What to work on
Every word of the data must be reproduced in your reply exactly.

(Dataset items)

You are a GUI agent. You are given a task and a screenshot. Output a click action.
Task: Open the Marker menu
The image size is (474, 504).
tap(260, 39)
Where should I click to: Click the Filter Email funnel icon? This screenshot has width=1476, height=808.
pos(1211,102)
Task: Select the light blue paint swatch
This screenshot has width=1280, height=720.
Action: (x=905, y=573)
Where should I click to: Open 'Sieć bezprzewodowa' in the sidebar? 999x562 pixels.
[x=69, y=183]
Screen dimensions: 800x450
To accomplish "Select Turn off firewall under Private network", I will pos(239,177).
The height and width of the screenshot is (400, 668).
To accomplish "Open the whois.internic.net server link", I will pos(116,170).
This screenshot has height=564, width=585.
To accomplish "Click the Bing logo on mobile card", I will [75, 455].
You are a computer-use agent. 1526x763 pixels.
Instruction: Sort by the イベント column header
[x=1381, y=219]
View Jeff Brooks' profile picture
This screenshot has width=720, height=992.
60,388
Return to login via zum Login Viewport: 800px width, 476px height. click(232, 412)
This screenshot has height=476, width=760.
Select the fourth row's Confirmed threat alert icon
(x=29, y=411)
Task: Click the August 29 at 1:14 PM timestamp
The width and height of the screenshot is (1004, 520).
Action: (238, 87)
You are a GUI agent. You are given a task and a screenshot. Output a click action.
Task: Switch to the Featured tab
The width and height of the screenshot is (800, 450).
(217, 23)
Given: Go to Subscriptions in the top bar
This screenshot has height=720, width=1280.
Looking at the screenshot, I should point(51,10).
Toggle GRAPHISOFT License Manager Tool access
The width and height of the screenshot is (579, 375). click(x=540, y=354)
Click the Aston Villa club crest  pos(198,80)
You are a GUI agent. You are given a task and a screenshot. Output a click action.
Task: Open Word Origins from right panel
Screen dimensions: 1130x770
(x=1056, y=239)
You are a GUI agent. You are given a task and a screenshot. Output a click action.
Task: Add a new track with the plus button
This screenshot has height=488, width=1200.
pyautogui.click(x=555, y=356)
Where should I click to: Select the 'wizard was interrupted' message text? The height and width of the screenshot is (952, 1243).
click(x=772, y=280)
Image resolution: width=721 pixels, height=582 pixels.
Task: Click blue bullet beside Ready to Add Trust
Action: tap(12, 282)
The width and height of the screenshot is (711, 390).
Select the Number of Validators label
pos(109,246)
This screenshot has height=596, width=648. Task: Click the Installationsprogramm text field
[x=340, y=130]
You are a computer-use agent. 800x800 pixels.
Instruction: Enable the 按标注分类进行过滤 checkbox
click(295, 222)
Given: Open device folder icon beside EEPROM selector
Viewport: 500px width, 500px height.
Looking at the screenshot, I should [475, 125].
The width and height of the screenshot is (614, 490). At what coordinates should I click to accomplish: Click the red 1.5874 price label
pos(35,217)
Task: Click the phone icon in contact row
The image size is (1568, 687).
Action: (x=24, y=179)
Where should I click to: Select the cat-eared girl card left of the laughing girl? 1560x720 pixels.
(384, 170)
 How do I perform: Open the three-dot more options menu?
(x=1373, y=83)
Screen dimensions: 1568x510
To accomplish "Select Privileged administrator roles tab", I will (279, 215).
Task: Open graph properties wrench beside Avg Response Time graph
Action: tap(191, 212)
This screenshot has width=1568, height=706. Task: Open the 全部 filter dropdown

Problem solution
You are a GUI agent. You are given a task and a screenshot. Output a click action.
Task: Open the Marker menu
The image size is (474, 504).
tap(260, 39)
Where should I click to: Click the Filter Email funnel icon? This screenshot has width=1476, height=808.
pos(1211,102)
Task: Select the light blue paint swatch
This screenshot has width=1280, height=720.
Action: (x=905, y=573)
Where should I click to: Open 'Sieć bezprzewodowa' in the sidebar? 999x562 pixels.
[x=69, y=183]
Screen dimensions: 800x450
To accomplish "Select Turn off firewall under Private network", I will pos(239,177).
The height and width of the screenshot is (400, 668).
To accomplish "Open the whois.internic.net server link", I will pos(116,170).
This screenshot has height=564, width=585.
To accomplish "Click the Bing logo on mobile card", I will [75, 455].
You are a computer-use agent. 1526x763 pixels.
Instruction: Sort by the イベント column header
[x=1381, y=219]
View Jeff Brooks' profile picture
This screenshot has width=720, height=992.
60,388
Return to login via zum Login Viewport: 800px width, 476px height. click(232, 412)
This screenshot has height=476, width=760.
Select the fourth row's Confirmed threat alert icon
(x=29, y=411)
Task: Click the August 29 at 1:14 PM timestamp
The width and height of the screenshot is (1004, 520).
Action: (238, 87)
You are a GUI agent. You are given a task and a screenshot. Output a click action.
Task: Switch to the Featured tab
The width and height of the screenshot is (800, 450).
(217, 23)
Given: Go to Subscriptions in the top bar
This screenshot has height=720, width=1280.
Looking at the screenshot, I should point(51,10).
Toggle GRAPHISOFT License Manager Tool access
The width and height of the screenshot is (579, 375). click(x=540, y=354)
Click the Aston Villa club crest  pos(198,80)
You are a GUI agent. You are given a task and a screenshot. Output a click action.
Task: Open Word Origins from right panel
Screen dimensions: 1130x770
(x=1056, y=239)
You are a GUI agent. You are given a task and a screenshot. Output a click action.
Task: Add a new track with the plus button
This screenshot has height=488, width=1200.
pyautogui.click(x=555, y=356)
Where should I click to: Select the 'wizard was interrupted' message text? The height and width of the screenshot is (952, 1243).
click(x=772, y=280)
Image resolution: width=721 pixels, height=582 pixels.
Task: Click blue bullet beside Ready to Add Trust
Action: tap(12, 282)
The width and height of the screenshot is (711, 390).
Select the Number of Validators label
pos(109,246)
This screenshot has height=596, width=648. Task: Click the Installationsprogramm text field
[x=340, y=130]
You are a computer-use agent. 800x800 pixels.
Instruction: Enable the 按标注分类进行过滤 checkbox
click(295, 222)
Given: Open device folder icon beside EEPROM selector
Viewport: 500px width, 500px height.
Looking at the screenshot, I should [475, 125].
The width and height of the screenshot is (614, 490). At what coordinates should I click to accomplish: Click the red 1.5874 price label
pos(35,217)
Task: Click the phone icon in contact row
The image size is (1568, 687).
Action: (x=24, y=179)
Where should I click to: Select the cat-eared girl card left of the laughing girl? 1560x720 pixels.
(384, 170)
 How do I perform: Open the three-dot more options menu?
(x=1373, y=83)
Screen dimensions: 1568x510
To accomplish "Select Privileged administrator roles tab", I will (279, 215).
Task: Open graph properties wrench beside Avg Response Time graph
Action: tap(191, 212)
This screenshot has width=1568, height=706. Task: Open the 全部 filter dropdown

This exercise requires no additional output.